As they worked, a government snag-boat docked in Benton. It was the first steamboat to arrive that far upriver in 16 years. Neihardt met the “stiff and very proud” captain.

“Said I to myself: The personage before me is more than a snag-boat captain. This is none other than the gentleman who invented the Missouri River. No doubt even now he carries the patent in his pocket!”

The captain had learned of Neihardt & Company’s plan to conquer the river in a makeshift power boat.

“You’ll never get down!” he croaked.

“Why?” ventured I timidly, almost pleadingly. “Isn’t there – uh – isn’t there – uh – water enough?”

“Water enough – yes!” growled the captain. “Plenty of water – but you won’t find it.”

Sixty-five days later, Neihardt reported proudly, the Atom I was fighting headwinds at the mouth of the Cheyenne River in North Dakota, 1,600 miles downstream. The same steamer was creeping upstream, sounding every foot to get over the gravel boards and snags.

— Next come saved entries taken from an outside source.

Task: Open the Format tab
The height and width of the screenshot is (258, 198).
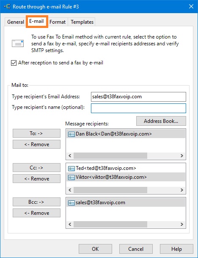Action: coord(58,22)
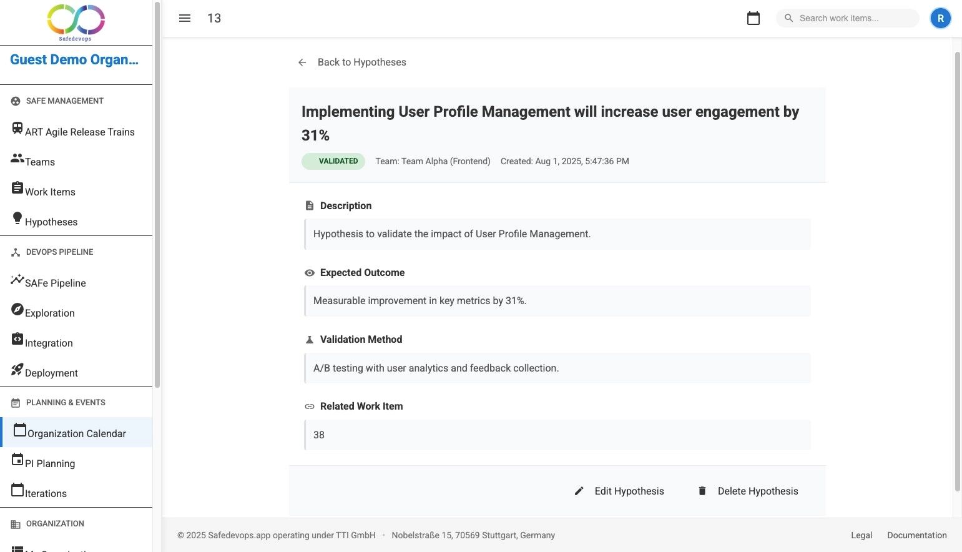The image size is (962, 552).
Task: Click the Deployment rocket icon
Action: point(17,370)
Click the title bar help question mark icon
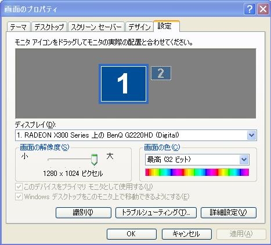271x245 pixels. click(x=250, y=9)
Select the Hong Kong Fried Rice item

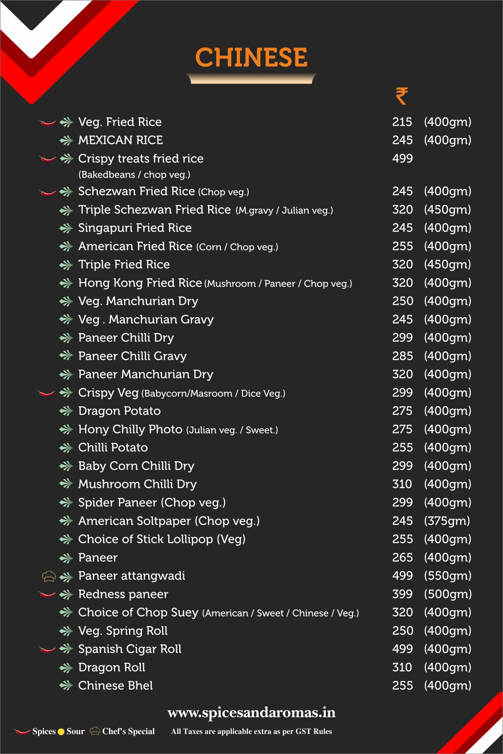(140, 283)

Neihardt called for the captain of the steamer, who eventually appeared on deck.

“Captain,” cried Neihardt, “I talked to you at Benton.”

“Yes sir.”

“Well, I have found the water!”

***

Neihardt’s literary plunge is fraught with headwinds, disillusionment, frightening rapids, dispiriting still waters and, always, the unparalleled grandeur of the Missouri. He interprets “the bigness of the empty silent spaces about you”; the freedom – “there’s a lot of fun in merely being able to move about and do things”; and the absurd reliance on manmade contraptions – “This being a very invigorating morning ... the engine decided to take a constitutional. It ran.”

“Bad Lands?” he questioned. “Rather the Land of Awe.”

There, above the mouth of the Judith River, the crew pitched camp one night. They had hunted and feasted on a prime buck that Neihardt shot in a nearby coulee.

“It is good to sit with a glad-hearted company flinging words of joyful banter across very tall steins,” he wrote. “It is good to draw up to a country table at Christmastime with turkey and pumpkin pies and old-fashioned puddings before you, and the ones you love about you. I have been deeply happy with apples and cider before an open fireplace. I have been present when the brilliant sword-play of wit flashed across the banquet table – and it thrilled me. But –

“There is no feast like the feast in the open – the feast in the flaring light of a night fire – the feast of your own kill, with the tang of the wild and the tang of the smoke in it!”

***

And who among us has not lain in the open by a waning campfire but can’t identify with Neihardt this night?

“Drowsing and dreaming under the drifting smoke-wrack, I felt the sense of time and self drop away from me,” he reported. “No now, no tomorrow, no yesterday, no I! Only eternity, one vast whole – sun-shot, star-spent, love-filled, changeless. And in it all, one spot of consciousness more acute than other spots; and that was the something that had eaten hugely, and that now felt the inward-flung glory of it all; the swooning, half-voluptuous sense of awe and wonder, the rippling, shimmering universal joy.”

“And then suddenly and without shock – like the shifting of the wood smoke – the mood veered, and there was nothing but I. Space and eternity were I – vast projections of myself, tingling with my consciousness to the remotest fringe of the outward swinging atom-drift; through immeasurable night, pierced capriciously with shaft of paradoxic day; through and beyond the awful circle of yearless duration, my ego lived and knew itself and thrilled with the glory of being.

“The slowly revolving Milky Way was only a glory within me; the great woman-star jewelling the summit of a cliff was only an ecstasy within me; the murmuring of the river out in the dark was only the singing of my heart; and the deep, deep blue of the heavens was only the splendid color of my soul.”

***

Sioux City or not, I’m home. How about you?